Bezness as Usual (Alex Pitstra, Netherlands) – TIFF Docs
By Robert Koehler
Dutch filmmaker Alex Pitstra’s mother Anneke, trying to bounce back from a bitter divorce, vacationed in a Tunisia beach resort in the late ’70s, where she met and fell for local playboy Mohsen Ben Hassen. Together, back in the Netherlands, they had little Alex, soon after she had learned that Mohsen was a common thief. Mohsen was kicked out of the country, but later won over another vacationing woman from Switzerland, with whom he fathered Jasmin Ameera. He was kicked out of Switzerland, too. Now in his early 60s, Mohsen has three grown children by three different women.
Alex decides to make a personal documentary, titling it Bezness as Usual, about how he tries to learn about himself by reuniting with and understanding his father. He ultimately realizes that the relationship is transactional, involving, in the Tunisian parlance, “bezness.” After meeting Alex several times, Mohsen expects his eldest son to provide for him, everything from the cost of dental services to a buttermilk machine for his tiny food stand. The poor progenitor sees his European son as an ATM machine.

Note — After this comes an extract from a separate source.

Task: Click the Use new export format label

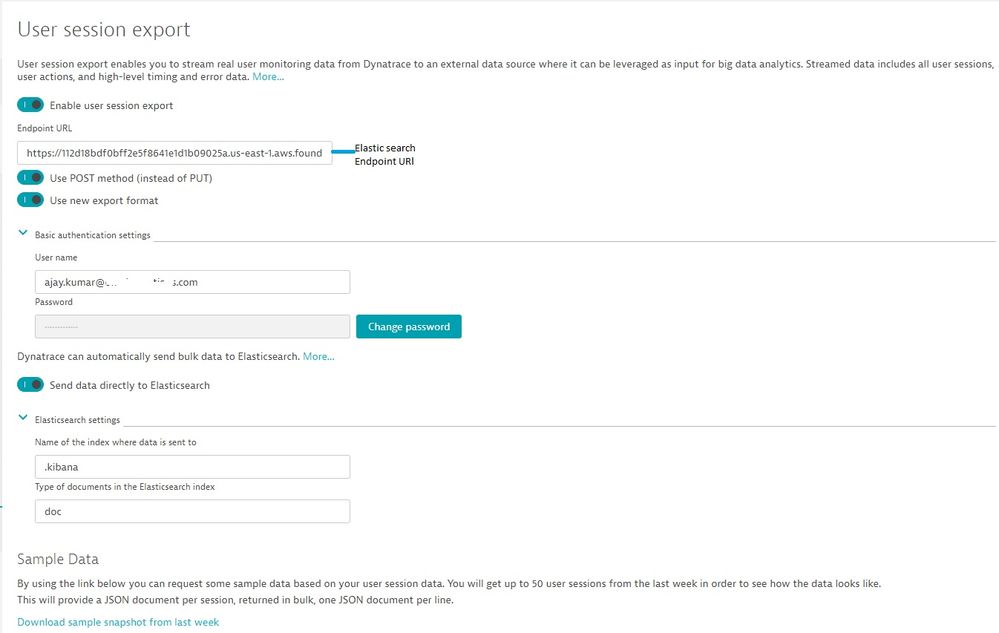Action: 104,200
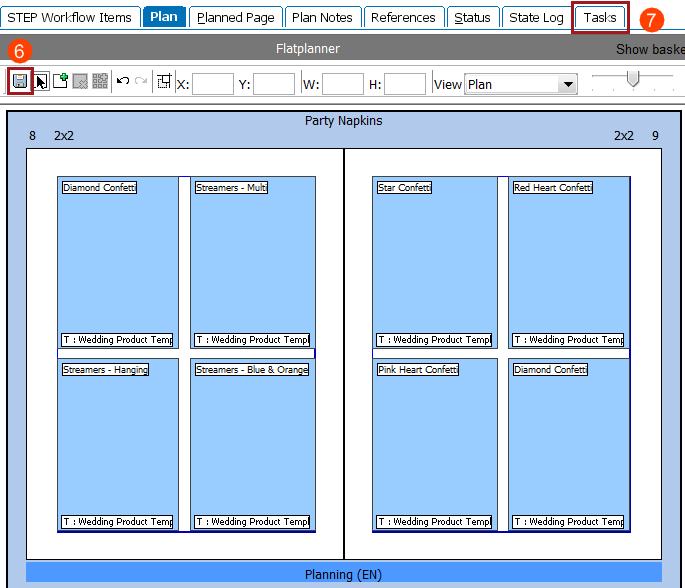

The most telling aspect of this not very interesting piece of self-portraiture is how it raises the notion that Alex will be making money off of the movie we’re watching, and isn’t it fair for Mohsen to get some of the proceeds? Of course, this movie may or may not make much money from territorial film sales to TV networks, but the sense that a dad with a shady past is still calculating what he can get off his son—even while the dad is professing to be a loving parent and a fervent Muslim—makes for a complicated relationship. Jasmin, to her credit, sees right through him and will have none of it. Alex, for reasons he never articulates—which is why the film finally fails as a self-study—just can’t say no.